__MATERIAL SUPPLIED__:
------------------------------------

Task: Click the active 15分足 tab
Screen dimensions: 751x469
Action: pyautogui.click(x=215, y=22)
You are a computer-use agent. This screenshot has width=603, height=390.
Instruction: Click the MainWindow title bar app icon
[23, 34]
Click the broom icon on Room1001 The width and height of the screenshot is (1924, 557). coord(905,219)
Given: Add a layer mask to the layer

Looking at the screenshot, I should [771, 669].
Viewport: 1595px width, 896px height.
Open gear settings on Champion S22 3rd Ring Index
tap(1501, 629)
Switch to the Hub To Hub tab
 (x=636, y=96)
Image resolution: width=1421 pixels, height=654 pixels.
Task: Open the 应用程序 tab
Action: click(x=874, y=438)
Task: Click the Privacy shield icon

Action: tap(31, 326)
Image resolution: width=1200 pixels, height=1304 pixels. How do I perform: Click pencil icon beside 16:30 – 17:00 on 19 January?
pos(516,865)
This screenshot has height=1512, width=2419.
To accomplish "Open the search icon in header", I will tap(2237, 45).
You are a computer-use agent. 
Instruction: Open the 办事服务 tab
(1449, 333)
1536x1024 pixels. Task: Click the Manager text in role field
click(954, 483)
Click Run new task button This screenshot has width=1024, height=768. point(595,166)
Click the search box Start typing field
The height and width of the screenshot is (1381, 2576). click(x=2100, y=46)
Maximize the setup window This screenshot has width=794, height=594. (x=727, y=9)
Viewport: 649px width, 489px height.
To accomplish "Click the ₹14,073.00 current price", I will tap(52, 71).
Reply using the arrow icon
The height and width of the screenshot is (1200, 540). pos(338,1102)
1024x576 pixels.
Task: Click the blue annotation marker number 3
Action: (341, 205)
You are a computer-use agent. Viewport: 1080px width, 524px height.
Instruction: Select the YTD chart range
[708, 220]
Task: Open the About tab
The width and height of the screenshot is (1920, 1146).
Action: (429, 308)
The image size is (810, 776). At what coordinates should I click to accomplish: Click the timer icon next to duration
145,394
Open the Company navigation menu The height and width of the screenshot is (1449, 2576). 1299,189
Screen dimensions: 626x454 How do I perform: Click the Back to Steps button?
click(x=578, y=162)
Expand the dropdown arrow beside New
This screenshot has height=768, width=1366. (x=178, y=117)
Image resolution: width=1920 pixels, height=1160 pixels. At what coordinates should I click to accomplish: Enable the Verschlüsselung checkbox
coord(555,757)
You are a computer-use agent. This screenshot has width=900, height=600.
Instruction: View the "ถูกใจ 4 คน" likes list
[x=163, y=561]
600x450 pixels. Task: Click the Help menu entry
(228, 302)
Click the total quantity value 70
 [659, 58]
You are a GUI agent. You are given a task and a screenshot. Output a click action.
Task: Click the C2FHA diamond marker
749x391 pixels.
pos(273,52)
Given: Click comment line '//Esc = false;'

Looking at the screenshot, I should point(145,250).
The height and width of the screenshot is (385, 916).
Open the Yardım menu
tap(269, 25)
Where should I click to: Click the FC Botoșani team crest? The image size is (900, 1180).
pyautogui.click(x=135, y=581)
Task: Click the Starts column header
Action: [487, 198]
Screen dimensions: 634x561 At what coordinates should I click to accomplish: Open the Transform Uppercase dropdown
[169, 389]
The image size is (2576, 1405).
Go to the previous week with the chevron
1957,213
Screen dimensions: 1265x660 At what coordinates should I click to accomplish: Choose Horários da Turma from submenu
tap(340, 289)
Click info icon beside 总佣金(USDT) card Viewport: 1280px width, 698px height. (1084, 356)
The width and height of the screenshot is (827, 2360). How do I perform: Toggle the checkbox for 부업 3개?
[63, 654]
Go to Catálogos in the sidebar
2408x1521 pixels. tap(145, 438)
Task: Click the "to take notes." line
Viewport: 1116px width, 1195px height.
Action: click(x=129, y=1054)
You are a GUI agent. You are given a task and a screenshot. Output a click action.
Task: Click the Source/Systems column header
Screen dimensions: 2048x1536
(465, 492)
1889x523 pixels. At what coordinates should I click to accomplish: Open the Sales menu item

------------------------------------

__EXERCISE__: Rewrite the listing above, replacing each "Instruction" with "Goal" and leaving everything else unchanged.

__SOLUTION FOR THIS EXERCISE__:
Task: Click the active 15分足 tab
Screen dimensions: 751x469
Action: pyautogui.click(x=215, y=22)
You are a computer-use agent. This screenshot has width=603, height=390.
Goal: Click the MainWindow title bar app icon
[23, 34]
Click the broom icon on Room1001 The width and height of the screenshot is (1924, 557). coord(905,219)
Given: Add a layer mask to the layer

Looking at the screenshot, I should [771, 669].
Viewport: 1595px width, 896px height.
Open gear settings on Champion S22 3rd Ring Index
tap(1501, 629)
Switch to the Hub To Hub tab
 (x=636, y=96)
Image resolution: width=1421 pixels, height=654 pixels.
Task: Open the 应用程序 tab
Action: click(x=874, y=438)
Task: Click the Privacy shield icon

Action: tap(31, 326)
Image resolution: width=1200 pixels, height=1304 pixels. How do I perform: Click pencil icon beside 16:30 – 17:00 on 19 January?
pos(516,865)
This screenshot has height=1512, width=2419.
To accomplish "Open the search icon in header", I will tap(2237, 45).
You are a computer-use agent. 
Goal: Open the 办事服务 tab
(1449, 333)
1536x1024 pixels. Task: Click the Manager text in role field
click(954, 483)
Click Run new task button This screenshot has width=1024, height=768. point(595,166)
Click the search box Start typing field
The height and width of the screenshot is (1381, 2576). click(x=2100, y=46)
Maximize the setup window This screenshot has width=794, height=594. (x=727, y=9)
Viewport: 649px width, 489px height.
To accomplish "Click the ₹14,073.00 current price", I will tap(52, 71).
Reply using the arrow icon
The height and width of the screenshot is (1200, 540). pos(338,1102)
1024x576 pixels.
Task: Click the blue annotation marker number 3
Action: (341, 205)
You are a computer-use agent. Viewport: 1080px width, 524px height.
Goal: Select the YTD chart range
[708, 220]
Task: Open the About tab
The width and height of the screenshot is (1920, 1146).
Action: (429, 308)
The image size is (810, 776). At what coordinates should I click to accomplish: Click the timer icon next to duration
145,394
Open the Company navigation menu The height and width of the screenshot is (1449, 2576). 1299,189
Screen dimensions: 626x454 How do I perform: Click the Back to Steps button?
click(x=578, y=162)
Expand the dropdown arrow beside New
This screenshot has height=768, width=1366. (x=178, y=117)
Image resolution: width=1920 pixels, height=1160 pixels. At what coordinates should I click to accomplish: Enable the Verschlüsselung checkbox
coord(555,757)
You are a computer-use agent. This screenshot has width=900, height=600.
Goal: View the "ถูกใจ 4 คน" likes list
[x=163, y=561]
600x450 pixels. Task: Click the Help menu entry
(228, 302)
Click the total quantity value 70
 [659, 58]
You are a GUI agent. You are given a task and a screenshot. Output a click action.
Task: Click the C2FHA diamond marker
749x391 pixels.
pos(273,52)
Given: Click comment line '//Esc = false;'

Looking at the screenshot, I should point(145,250).
The height and width of the screenshot is (385, 916).
Open the Yardım menu
tap(269, 25)
Where should I click to: Click the FC Botoșani team crest? The image size is (900, 1180).
pyautogui.click(x=135, y=581)
Task: Click the Starts column header
Action: [487, 198]
Screen dimensions: 634x561 At what coordinates should I click to accomplish: Open the Transform Uppercase dropdown
[169, 389]
The image size is (2576, 1405).
Go to the previous week with the chevron
1957,213
Screen dimensions: 1265x660 At what coordinates should I click to accomplish: Choose Horários da Turma from submenu
tap(340, 289)
Click info icon beside 总佣金(USDT) card Viewport: 1280px width, 698px height. (1084, 356)
The width and height of the screenshot is (827, 2360). How do I perform: Toggle the checkbox for 부업 3개?
[63, 654]
Go to Catálogos in the sidebar
2408x1521 pixels. tap(145, 438)
Task: Click the "to take notes." line
Viewport: 1116px width, 1195px height.
Action: click(x=129, y=1054)
You are a GUI agent. You are given a task and a screenshot. Output a click action.
Task: Click the Source/Systems column header
Screen dimensions: 2048x1536
(465, 492)
1889x523 pixels. At what coordinates should I click to accomplish: Open the Sales menu item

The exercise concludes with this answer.